WORK TASK:
Each line below that contains "left" should be counted. Give only the total.

SOURCE MATERIAL:
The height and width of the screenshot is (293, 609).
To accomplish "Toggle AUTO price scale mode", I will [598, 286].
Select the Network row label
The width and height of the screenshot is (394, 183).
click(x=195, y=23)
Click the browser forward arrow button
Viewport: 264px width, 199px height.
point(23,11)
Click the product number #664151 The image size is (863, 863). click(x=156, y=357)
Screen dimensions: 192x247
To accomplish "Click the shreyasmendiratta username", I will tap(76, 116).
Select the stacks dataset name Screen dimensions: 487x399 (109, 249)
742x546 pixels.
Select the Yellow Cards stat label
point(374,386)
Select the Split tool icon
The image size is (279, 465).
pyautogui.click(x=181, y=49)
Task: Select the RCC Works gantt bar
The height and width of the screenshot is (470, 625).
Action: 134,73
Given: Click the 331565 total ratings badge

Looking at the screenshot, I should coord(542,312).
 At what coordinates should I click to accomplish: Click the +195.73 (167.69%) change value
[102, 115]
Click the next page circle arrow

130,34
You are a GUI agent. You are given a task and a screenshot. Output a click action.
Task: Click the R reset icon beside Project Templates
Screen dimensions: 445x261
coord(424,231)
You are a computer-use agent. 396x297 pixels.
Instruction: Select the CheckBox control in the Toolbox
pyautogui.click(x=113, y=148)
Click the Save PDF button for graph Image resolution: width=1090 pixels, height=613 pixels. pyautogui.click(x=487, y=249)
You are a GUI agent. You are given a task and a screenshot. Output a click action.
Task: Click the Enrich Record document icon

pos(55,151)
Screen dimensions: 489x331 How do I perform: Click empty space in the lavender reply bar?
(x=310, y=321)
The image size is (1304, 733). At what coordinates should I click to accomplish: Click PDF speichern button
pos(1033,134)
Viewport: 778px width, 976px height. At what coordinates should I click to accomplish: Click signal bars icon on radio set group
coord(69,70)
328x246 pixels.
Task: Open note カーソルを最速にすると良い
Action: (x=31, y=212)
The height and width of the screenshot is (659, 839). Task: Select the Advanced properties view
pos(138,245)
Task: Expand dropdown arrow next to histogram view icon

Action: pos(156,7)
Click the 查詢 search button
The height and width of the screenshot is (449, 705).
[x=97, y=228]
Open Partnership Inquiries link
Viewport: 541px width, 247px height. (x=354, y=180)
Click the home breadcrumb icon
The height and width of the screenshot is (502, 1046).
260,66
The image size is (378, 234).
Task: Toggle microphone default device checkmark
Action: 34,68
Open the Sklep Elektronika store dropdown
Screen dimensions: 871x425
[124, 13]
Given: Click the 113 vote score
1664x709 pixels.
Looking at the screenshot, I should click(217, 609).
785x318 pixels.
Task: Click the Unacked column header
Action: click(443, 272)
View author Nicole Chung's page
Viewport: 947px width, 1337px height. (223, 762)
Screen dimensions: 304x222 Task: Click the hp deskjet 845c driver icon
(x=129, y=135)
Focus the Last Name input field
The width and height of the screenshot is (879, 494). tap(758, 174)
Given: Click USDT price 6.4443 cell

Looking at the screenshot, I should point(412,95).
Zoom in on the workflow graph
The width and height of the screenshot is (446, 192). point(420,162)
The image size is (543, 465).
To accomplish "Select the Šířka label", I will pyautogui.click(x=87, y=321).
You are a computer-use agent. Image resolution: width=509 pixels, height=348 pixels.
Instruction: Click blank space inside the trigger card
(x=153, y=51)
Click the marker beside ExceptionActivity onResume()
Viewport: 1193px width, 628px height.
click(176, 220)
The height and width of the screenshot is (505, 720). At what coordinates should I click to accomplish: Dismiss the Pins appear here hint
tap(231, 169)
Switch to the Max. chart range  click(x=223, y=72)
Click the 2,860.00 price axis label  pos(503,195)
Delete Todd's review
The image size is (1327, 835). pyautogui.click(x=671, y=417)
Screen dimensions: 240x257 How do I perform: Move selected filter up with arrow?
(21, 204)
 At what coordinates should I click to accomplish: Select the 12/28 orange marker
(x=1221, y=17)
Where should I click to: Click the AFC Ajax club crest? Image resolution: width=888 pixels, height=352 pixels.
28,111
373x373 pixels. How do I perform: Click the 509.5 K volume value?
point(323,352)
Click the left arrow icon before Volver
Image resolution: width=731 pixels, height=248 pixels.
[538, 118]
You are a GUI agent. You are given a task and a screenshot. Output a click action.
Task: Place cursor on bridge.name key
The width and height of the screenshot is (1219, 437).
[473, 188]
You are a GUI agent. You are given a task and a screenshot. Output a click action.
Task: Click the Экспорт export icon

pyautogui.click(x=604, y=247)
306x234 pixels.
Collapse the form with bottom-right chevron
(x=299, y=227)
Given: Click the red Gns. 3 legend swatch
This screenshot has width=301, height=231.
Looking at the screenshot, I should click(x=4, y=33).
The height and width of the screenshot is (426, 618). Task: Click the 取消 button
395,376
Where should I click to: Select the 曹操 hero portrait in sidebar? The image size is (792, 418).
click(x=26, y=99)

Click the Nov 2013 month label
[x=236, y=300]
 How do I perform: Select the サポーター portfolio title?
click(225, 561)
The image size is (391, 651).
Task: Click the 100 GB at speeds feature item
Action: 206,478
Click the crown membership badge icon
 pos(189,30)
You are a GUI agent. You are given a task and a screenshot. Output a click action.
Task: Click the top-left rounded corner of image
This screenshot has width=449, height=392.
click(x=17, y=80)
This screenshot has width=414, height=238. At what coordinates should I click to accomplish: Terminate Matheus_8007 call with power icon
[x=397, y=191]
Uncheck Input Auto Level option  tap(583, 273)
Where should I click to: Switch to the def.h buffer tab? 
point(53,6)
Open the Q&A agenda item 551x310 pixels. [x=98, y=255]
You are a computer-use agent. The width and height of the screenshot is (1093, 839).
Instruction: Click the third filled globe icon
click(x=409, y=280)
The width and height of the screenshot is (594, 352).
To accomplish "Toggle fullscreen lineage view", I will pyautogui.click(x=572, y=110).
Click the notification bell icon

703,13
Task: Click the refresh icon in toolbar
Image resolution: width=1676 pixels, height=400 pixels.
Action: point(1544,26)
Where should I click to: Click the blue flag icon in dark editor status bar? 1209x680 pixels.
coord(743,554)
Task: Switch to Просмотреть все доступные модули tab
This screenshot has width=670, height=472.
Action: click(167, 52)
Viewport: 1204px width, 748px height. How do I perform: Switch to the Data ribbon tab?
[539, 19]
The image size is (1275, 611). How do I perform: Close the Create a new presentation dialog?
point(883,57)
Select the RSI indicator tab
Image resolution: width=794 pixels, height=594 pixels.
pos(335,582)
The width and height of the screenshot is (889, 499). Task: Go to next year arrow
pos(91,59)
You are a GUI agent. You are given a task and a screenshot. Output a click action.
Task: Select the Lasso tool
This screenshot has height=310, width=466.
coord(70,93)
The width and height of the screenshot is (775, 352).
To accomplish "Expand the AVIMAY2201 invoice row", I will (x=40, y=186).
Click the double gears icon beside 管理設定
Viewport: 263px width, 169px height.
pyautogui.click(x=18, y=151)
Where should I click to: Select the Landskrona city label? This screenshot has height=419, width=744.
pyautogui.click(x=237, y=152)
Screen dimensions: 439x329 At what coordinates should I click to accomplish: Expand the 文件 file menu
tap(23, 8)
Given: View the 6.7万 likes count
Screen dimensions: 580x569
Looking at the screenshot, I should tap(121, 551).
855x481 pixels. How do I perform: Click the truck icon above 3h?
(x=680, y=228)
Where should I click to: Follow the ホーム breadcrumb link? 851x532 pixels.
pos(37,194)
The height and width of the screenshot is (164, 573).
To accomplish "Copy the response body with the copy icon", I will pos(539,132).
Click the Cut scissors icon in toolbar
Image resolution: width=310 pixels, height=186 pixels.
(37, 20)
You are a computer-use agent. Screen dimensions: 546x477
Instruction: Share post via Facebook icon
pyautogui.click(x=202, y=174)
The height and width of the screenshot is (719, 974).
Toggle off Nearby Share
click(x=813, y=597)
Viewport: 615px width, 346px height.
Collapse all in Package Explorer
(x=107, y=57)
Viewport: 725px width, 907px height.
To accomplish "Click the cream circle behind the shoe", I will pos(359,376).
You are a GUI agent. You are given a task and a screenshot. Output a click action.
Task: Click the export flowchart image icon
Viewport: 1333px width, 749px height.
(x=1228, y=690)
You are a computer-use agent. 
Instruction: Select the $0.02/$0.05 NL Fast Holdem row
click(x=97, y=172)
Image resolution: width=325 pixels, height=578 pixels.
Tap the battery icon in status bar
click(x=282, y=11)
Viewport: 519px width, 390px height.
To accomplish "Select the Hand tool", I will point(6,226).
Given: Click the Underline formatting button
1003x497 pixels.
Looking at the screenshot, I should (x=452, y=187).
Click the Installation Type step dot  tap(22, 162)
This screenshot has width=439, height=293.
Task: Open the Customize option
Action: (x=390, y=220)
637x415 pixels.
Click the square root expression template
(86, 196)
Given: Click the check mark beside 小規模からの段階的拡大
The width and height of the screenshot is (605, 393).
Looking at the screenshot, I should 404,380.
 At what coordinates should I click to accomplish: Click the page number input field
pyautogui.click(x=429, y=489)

THE ANSWER:
2